Caribbean Information and Credit Rating Services Limited (CariCRIS) has reaffirmed the assigned ratings of CariAA– (Foreign and Local Currency Ratings) on the regional scale and jmAAA (Local Currency Rating) on the Jamaican national scale, to the Guardian Holdings Limited’s (GHL) $13.4-billion bond issue of.
The regional scale ratings indicate a high level of creditworthiness of this debt when assessed against other debt obligations in the Caribbean. The Jamaican national scale rating reflects the highest level of creditworthiness of this debt obligation compared to other debt obligations in Jamaica.
CariCRIS has assigned a stable outlook on the ratings, noting that it anticipates the continued good financial performance for GHL over the next 12 to 15 months.
This expectation is based on the solid performance of GHL’s operating subsidiaries, which should drive the company to “comfortably meet its obligations as they become due”. CariCRIS added that all GHL’s subsidiaries are expected to remain well-capitalised.
“GHL’s ratings are supported by the moderate industry diversification and strong market position of its subsidiaries, particularly in the English and Dutch-speaking Caribbean,” the regional rating agency explained.

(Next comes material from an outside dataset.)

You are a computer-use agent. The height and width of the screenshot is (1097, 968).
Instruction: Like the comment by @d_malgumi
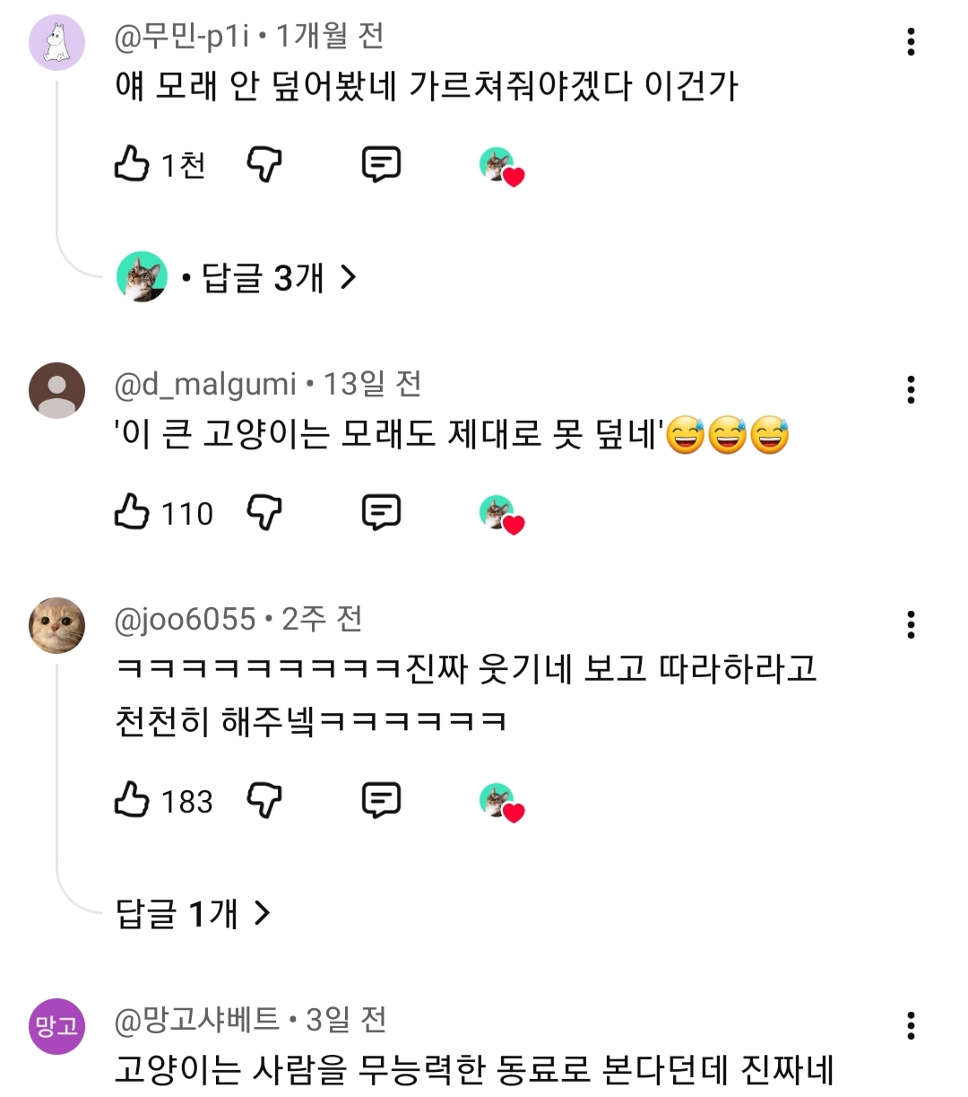pyautogui.click(x=132, y=512)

Another factor supporting the ratings, CariCRIS said, is GHL’s overall good financial performance, driven by its regulated subsidiaries which report strong capitalisation levels. GHL also maintains good liquidity metrics, enhancing its ability to service debt.
Additionally, the company’s effective risk management systems further underpin these ratings.
“These rating strengths are tempered by the structural subordination of GHL’s cash flows, which may impact timely debt servicing. Additionally, GHL’s current exposure to downside risks in Trinidad and Tobago and Jamaica also tempers the ratings,” CariCRIS stated.